Gag reflex intact. You are able to assist ventilations; his SpO2 returns to normal. You now arrive at the hospital.

Posted (edited)

Hello,

Thank you for an interesting scenario Chris.

SAH and other catastrophic neurological events can cause a profound dilated cardiomyopathy. A neurosurgical unit I worked at many years ago saw a few 'stunned hearts' from SAH.

Also, a year or so ago, a women came into the ED with a SAH (grade III) was hypotension despite and impressive ICP. However, I have never seen or heard of QRS prolongation from a SAH.

In addition, it is fairly common to have ST elevations with SAH as well. Why this happens........who knows!!!!......I have never found an adequate answer nor received one the many keen people I have asked.

Overall, I can not think of anything to add treatment wise. Fluid and a Levophed or Epi to support the BP.

Chris, I am interested to hear what the outcome was.

Cheers,

David

Edited by DartmouthDave
Posted

Hello,

Posting the follow up now.

He was transported to the Level III trauma / PCI center. My system places great emphasis on customer service / destination requests, the transport time difference between the two facilities was minimal, and the facility he was transported to should have been able to handle the patient's condition.
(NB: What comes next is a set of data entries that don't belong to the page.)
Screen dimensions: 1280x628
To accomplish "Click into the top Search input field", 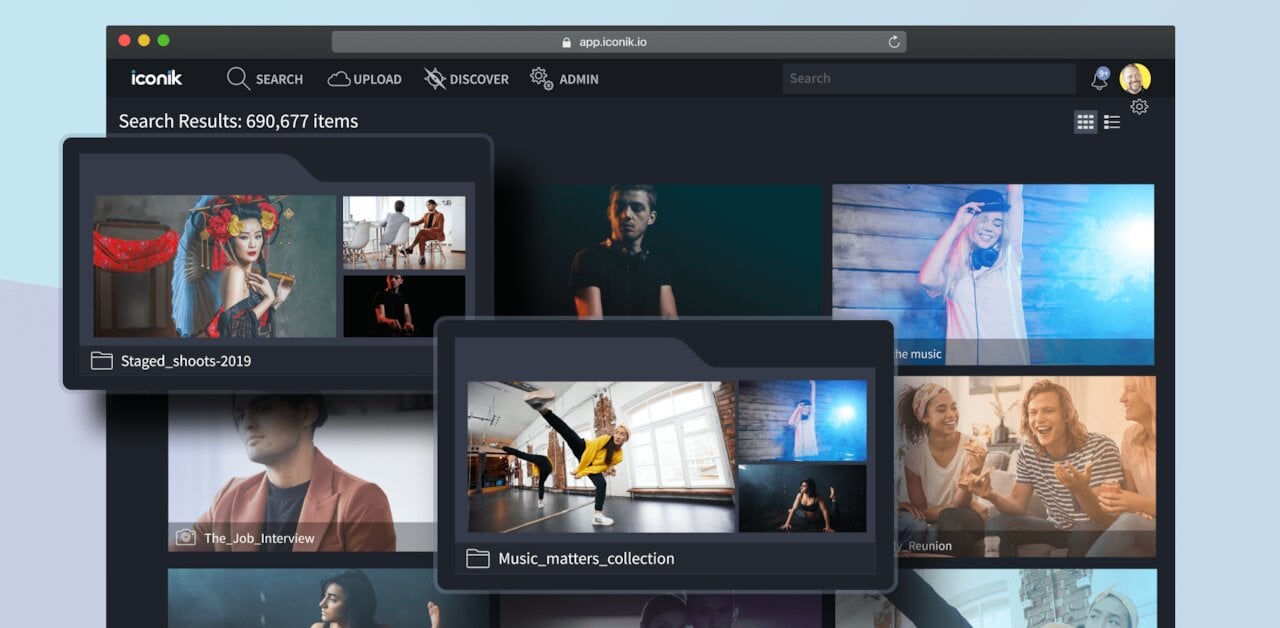I will (928, 79).
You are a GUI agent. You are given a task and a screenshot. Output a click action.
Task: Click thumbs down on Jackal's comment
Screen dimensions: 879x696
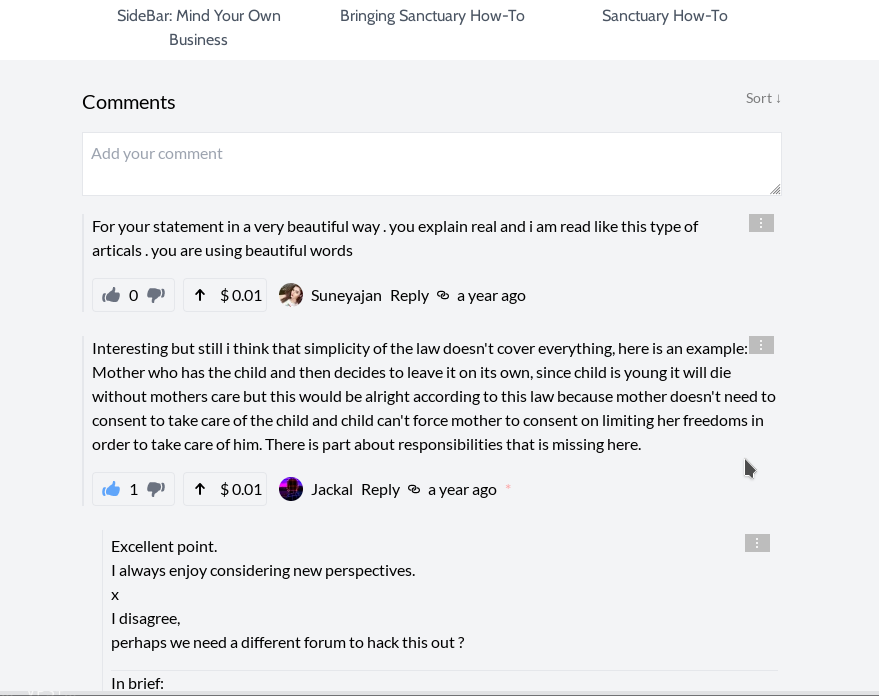coord(156,489)
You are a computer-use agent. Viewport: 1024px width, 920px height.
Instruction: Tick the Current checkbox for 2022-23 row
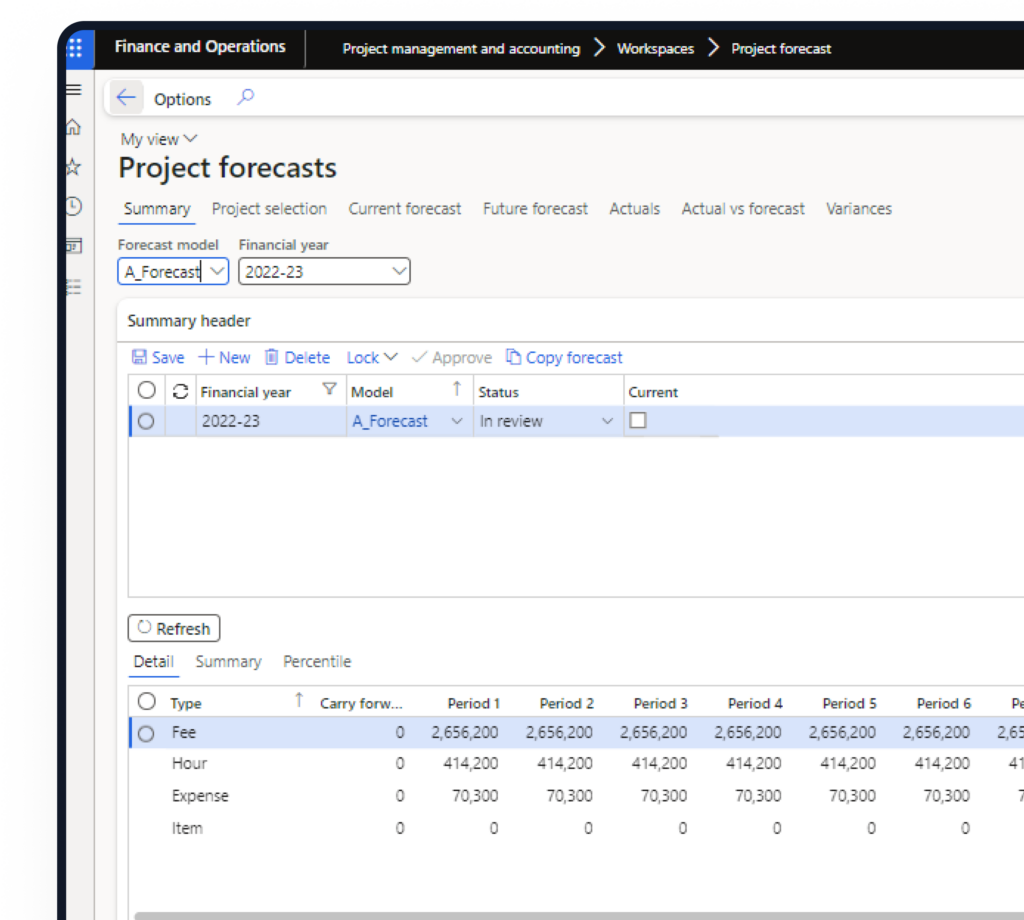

The final ECG printed as he was taken into the ER is attached.

Upon arrival at the hospital RSI is performed, pressors are finally successfully hung, and the patient is sent to CT. Cerebral hemorrhage and cervical spinal compromise are ruled out with CT.

After about 90 minutes in the ER he is finally sent to the cath lab. They identified a 100% proximal LAD occlusion but were unable to open the occlusion prior to the patient going into cardiac arrest. Unfortunately he was not able to be resuscitated.

I posted this case for a couple reasons:

1) Neither myself or any of my coworkers had ever seen ST elevation as severe as this patient had in the anterior leads, and I thought it would be interesting to share it.

2) I learned some things here, and wanted to continue to learn from this case. First, I may be beating myself up, but I feel I was a little too complacent on this case. We respond to a lot of "done fell out" at church on Sunday and what I was presented with was absolutely NOT what I was expecting. I wish I had brought more "stuff" to the patient's side, and I wish I had been more proactive with obtaining additional help in the back. Our first responders are normally good about riding in with us, but I honestly had no idea where they went once we got into the ambulance. In addition, given that it was "off" / weekend hours, the Level I may have been more promptly equipped than the facility he was transported to. Obviously, hindsight is 20/20, but the day we stop learning is the day we need to get off the truck.

Posted

You know, your case brings me back to a poor dude who was a classic MI if we've ever seen one.

Lead elevation in II, III and AVF along with reciprocol changes were some of the worst myself and my partner had ever seen.

Every time we laid him even back a little, to get him out of his house or even to move this guy, any movement, nearly put him in arrest. Strange seeing him lucid one minute and then nearly unresponsive the next until you sat him straight up.

We landed the helicopter in this guys field and put him on the helicopter all the while knowing that he would not survive the 70 mile flight. Fortunately he did survive the flight but he did not survive the attempt to open his 100% occluded arteries and there were two others that were 95% occluded.

He was so grey in color that we turned on additional lights in the house to verify that it wasn't just te lighting in the house.

We prepared his wife and mother for the worst outcome which in the end came true.

The receiving hospital as well as the helicopter crew were excellent but sometimes people are too far gone to be saved.

Posted

I think we've ALL had a patient that as soon as we make contact , You just know they are having the "big one".

They present with the death pallor and you don't need any equipment other than the mark 1 eyeball to tell they are circling the drain or shortly will be.